Collected data
::::
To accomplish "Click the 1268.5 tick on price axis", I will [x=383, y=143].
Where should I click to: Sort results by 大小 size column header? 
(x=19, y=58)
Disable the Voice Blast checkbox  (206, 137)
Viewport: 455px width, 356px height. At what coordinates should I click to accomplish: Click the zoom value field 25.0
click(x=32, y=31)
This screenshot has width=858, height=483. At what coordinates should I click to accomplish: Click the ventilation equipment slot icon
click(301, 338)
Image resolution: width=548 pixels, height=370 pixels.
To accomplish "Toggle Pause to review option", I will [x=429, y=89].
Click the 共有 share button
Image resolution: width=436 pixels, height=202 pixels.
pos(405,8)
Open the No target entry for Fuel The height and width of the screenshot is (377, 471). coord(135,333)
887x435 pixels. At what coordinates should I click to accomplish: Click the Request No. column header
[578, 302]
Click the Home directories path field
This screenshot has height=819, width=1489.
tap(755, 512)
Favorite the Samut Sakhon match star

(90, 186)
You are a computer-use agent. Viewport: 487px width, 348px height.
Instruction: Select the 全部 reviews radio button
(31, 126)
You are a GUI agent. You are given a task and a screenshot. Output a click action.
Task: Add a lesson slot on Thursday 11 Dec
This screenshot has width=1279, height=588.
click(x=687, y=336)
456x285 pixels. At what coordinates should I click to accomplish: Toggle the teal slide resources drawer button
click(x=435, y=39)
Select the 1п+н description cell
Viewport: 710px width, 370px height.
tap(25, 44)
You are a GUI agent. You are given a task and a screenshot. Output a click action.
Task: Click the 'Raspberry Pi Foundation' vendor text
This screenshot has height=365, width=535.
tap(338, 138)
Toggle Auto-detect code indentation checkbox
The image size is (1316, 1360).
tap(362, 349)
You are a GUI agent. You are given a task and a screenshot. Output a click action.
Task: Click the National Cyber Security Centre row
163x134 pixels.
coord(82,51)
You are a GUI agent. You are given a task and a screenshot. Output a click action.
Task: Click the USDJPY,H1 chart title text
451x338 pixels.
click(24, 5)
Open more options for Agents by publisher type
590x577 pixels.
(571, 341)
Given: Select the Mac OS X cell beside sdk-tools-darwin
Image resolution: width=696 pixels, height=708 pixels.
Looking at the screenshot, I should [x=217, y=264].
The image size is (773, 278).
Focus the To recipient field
::::
Reproduce the entries above exactly, starting at their first line and finishing with the line that contains "Disable the Voice".

To accomplish "Click the 1268.5 tick on price axis", I will [x=383, y=143].
Where should I click to: Sort results by 大小 size column header? 
(x=19, y=58)
Disable the Voice Blast checkbox  (206, 137)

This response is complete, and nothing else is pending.